Analysts explain why the risks have magnified this year, just as the government seeks to introduce investor-friendly reforms and set up a sovereign wealth fund.
Sulphur mining at Ijen volcano complex in Indonesia
The risks in Indonesia have increased massively in 2020, according to economists and political scientists taking part in Euromoney’s Country Risk Survey and who are now doubting the safety of foreign investments in the previously much-heralded archipelago.
The country has fallen a whopping 30 places in the survey’s rankings, to 101st out of 174 countries, and into tier four – of five – containing the high, but not highest, risk sovereign borrowers.
The country is struggling with a large debt burden that will rise as the fiscal deficit moves above 6% of GDP this year, according to the IMF’s latest (October 2020) forecasts. Revenues will fall and more spending is needed to protect households and businesses through the crisis.
The country has an unenviable reputation for widespread corruption, a factor in scoring the lowest of all the political risk indicators in Euromoney’s ‘crowd-sourcing’ assessment.
It has a weak governance record, too, encapsulated in a poor score for institutional risk.
Both factors should signal caution as the government looks to set up a $5 billion sovereign wealth fund, especially in light of the recent 1MDB scandal in Malaysia.
Indonesia’s Euromoney risk ranking puts in doubt its sovereign borrower investment grades from the main credit rating agencies, which would appear to be ignoring key risks, including an array of economic indicators that have been marked down heavily this year.
Of course, Indonesia is not the only country to be badly affected by the Covid-19 pandemic, but it has around 268 million inhabitants and requires rapid growth for development: this year it will see its 5% real-terms growth rate vanish.
Officially, the number of cases is now approaching 400,000, with more than 13,500 losing their lives to the disease, but there are likely to be many unreported cases and deaths. Worse may yet come as the government fails to gain control over the pandemic's spread in all provinces.

----

Exercise -
Continue the article above on Indonesia's rising country risk from the point where it ends.

Information provided -

----

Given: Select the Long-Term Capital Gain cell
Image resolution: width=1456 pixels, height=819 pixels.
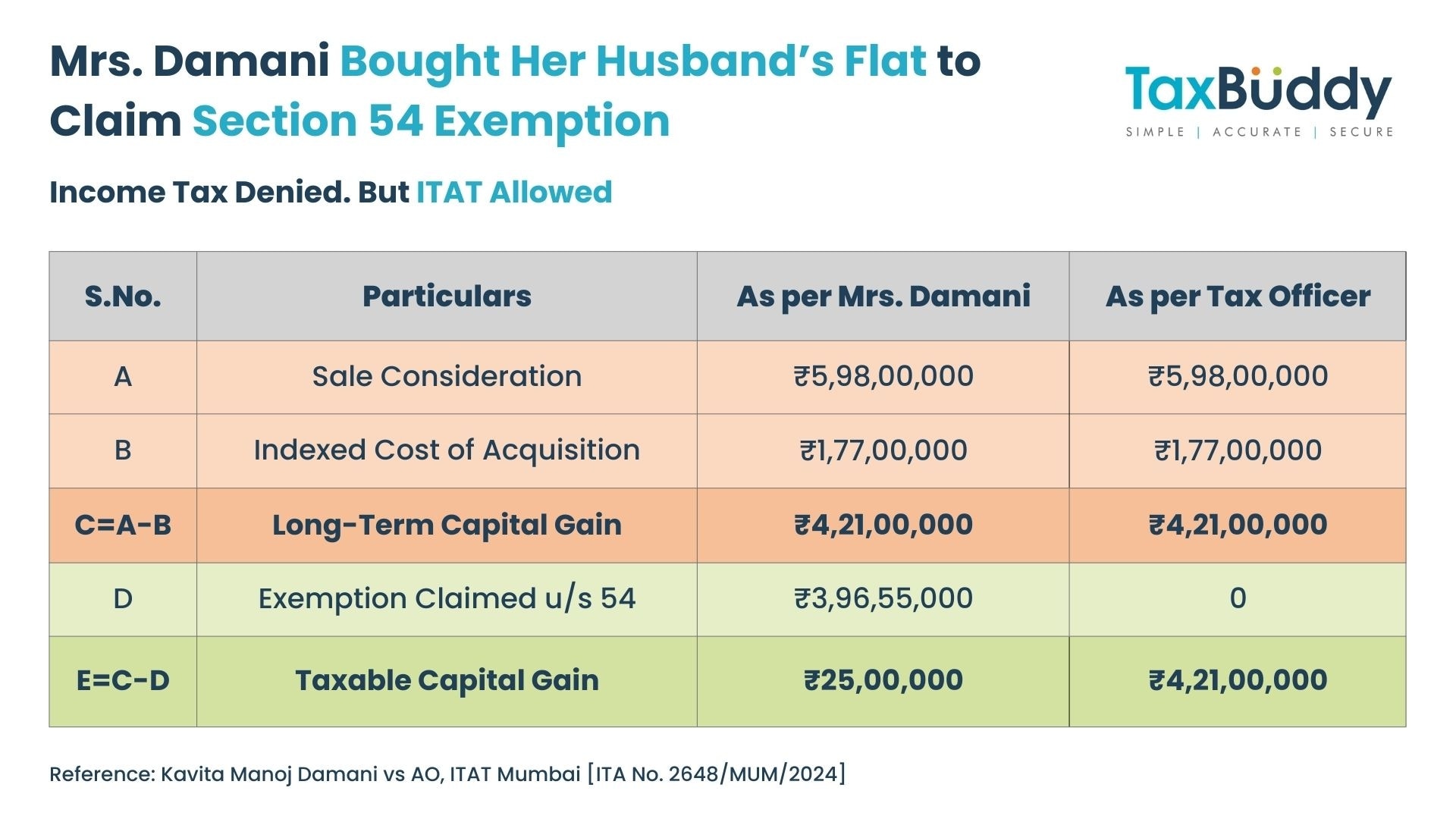Looking at the screenshot, I should pyautogui.click(x=447, y=525).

----

Response -
The economic impact is underlined by a 5.3% year-on-year contraction in real GDP in the second quarter of 2020, which was the first drop since the Asian financial crisis in the 1990s.
The manufacturing purchasing managers index has bounced back since, but fell to a low of 27.5 in April and is still below 50 – the point dividing expansion from contraction – with the global economy weakening again in the fourth quarter on the back of a second wave of Covid.
Arjen van Dijkhuizen, senior economist at ABN Amro and a regular contributor to Euromoney’s global risk survey, says that although the country’s strong FX reserves buffer is a mitigating factor, “key external financial risks stem from the relatively high foreign debt-to-exports ratio and the fact that foreign investors hold a relatively large share of Indonesia’s government bonds.”
The economic impact is underlined by a 5.3% year-on-year contraction in real GDP in the second quarter of 2020
He also notes that the rupiah is a volatile currency. It proved its vulnerability during the emerging markets capital outflow episode last spring, losing a fifth of its value against the dollar, and while it then regained most of the losses it has “weakened again somewhat” in recent months.
Another contributor, Yannick Bineau, director of the Asia-Europe Foundation, cautiously warns that the country faces challenges.
He notes that, following the health crisis, “the reduction in activity among many economic partners led to a sharp reduction in the country's export markets, not to mention the impact linked to the reduction in international mobility of people and the induced effect on tourism.”
The health crisis then affects fiscal stability, and since tax revenues are lower it makes it difficult for the government as a regulator.
“It also increases income inequalities that are already significant in this country,” Bineau says, "in particular to the detriment of the poorest categories and those working in the informal sector. They are strongly affected by the health crisis and the decision taken by authorities to reduce the impact of the outbreak.
“These budget cuts can also reduce the ability of the authorities to conduct policymaking to support the economy,” he adds, which is one of several economic factors marked down in the survey’s metrics.
Several analysts believe the authorities’ efforts to reform the labour market to make Indonesia more attractive to international investment are another problem.
“They are not well received by the population, leading to unrest in several cities, and in particular Jakarta,” notes Bineau.
In recent weeks, the police have used tear gas to disperse protestors angered by the government passing a new 905-page bill amending 79 laws governing environmental management, the labour market and planning policy.
Institutional investors, mindful of the challenges posed by climate change and their reputations among environmentally aware investors, are expressing heartfelt concerns about forest protection – highlighting how business-friendly legislation must also take into account the environmental impact.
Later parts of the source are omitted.